We’re not lawyers or law professors, but some people we follow are.
This is so completely ridiculous that it gave me a throbbing pain behind my right eye. This is YouTube-commenter-level legal analysis. https://t.co/FTQVCKkNWD
— WeaponizedHat (@Popehat) July 9, 2018
It's worse than that — the author is a law professor, and thus by definition cannot be ignorant about the subject he is writing on. This isn't just a ridiculous pile of piffle, it's active bad-faith argumentation, made by someone who knows it to be utterly spurious. https://t.co/E8BZgEDNTG
— Jeff B. (@EsotericCD) July 9, 2018
This is flat-out disinformation. #FakeNews
— Buck Clemons (@williamclemons) July 8, 2018
The desperation is burning my eyes
— Phoenix Con (@PhxCon) July 9, 2018
This is the absolute worst article I have ever read. The factual inaccuracies by this so-called law professor are astounding. The majority leader serves at the pleasure of the senate which makes its own rules by consent of its members. The Court has NO standing to do anything https://t.co/uZ2Tr4DZDt
— Chris Vito (@ChrisVito1) July 8, 2018
Do Senators have standing to sue over internal Senate procedural rules? Do the states they represent?
Why isn’t the question nonjusticiable? The author asserts that it is not, while citing no authority for that proposition.
— John Druva (@jdruva41) July 9, 2018
I'm pretty sure that's not how Schoolhouse Rock taught me laws come into being.
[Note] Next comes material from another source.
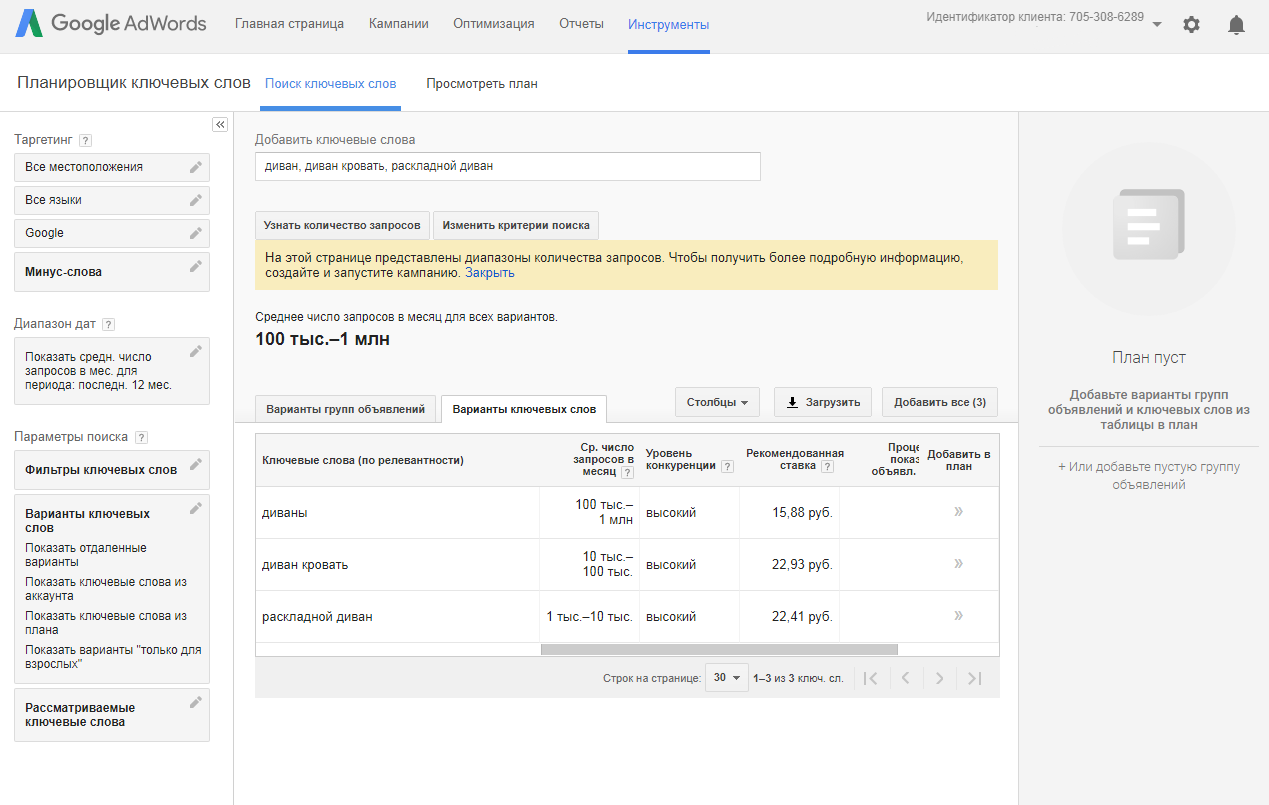Open help for «Таргетинг»
This screenshot has height=805, width=1269.
click(x=85, y=140)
— christopher Jorgensen: suffers from TDS. (@cjorgensen) July 9, 2018
The guy who wrote this teaches law at LSU. https://t.co/8PilMZ3uNu
— James Silberman (@James_Silberman) July 9, 2018
The guy who wrote this is a law professor at a public university who was making $111k in 2013 (most recent record I could find). https://t.co/xC3QIbroDP
— Steve Robinson (@BigSteve207) July 9, 2018
Lol wow. This guy’s an actual law professor. Choose your school wisely kids. https://t.co/U8QvgXLvLF
— Sobes (@Sobes39) July 9, 2018
This is a particularly creative argument. One time in law school, I used a particularly creative argument on a first-year exam. It didn't turn out well https://t.co/ed27EuJRS0
— Bob Van Voris (@BobVanVoris) July 9, 2018
I am in disbelief this person is a law professor at what seems to be an accredited law school. Suggests the Senate can pass legislation with 40 votes. Claims vote scheduling is legal precedent (how about Reid never passing a budget — would that be a binding precedent?). https://t.co/sGiXVBEA8d
— Husband-Bot (@TomLynn7) July 9, 2018
This reminds me of that hardcore Democrat from New Mexico who sued McConnell and Grassley to get Merrick Garland confirmed.
He lost pretty badly. I profiled him here: https://t.co/7hNlEIjM2K https://t.co/C3kZHPQqXL
— Cristian Farias (@cristianafarias) July 9, 2018
This is the most unhinged opinion I’ve ever seen. To suggest that such a complaint would be justiciable quite simply is evidence of an analysis swayed by partisan blinders and hysteria and complete devoid of common sense, rational thought, and intellectual honesty. https://t.co/WqzEE2Lkbt
— Alex Robbins (@awrobbins) July 9, 2018
Those words that you said? Well, I'm going to deliberately misunderstand them and then declare that they have the force of law, and then tie up the courts at taxpayer expense because I'm a law professor. https://t.co/P8uNcZSai9
— misinforminimalism (@jeff_techentin) July 9, 2018
Every word of this is wrong, including "and" and "the."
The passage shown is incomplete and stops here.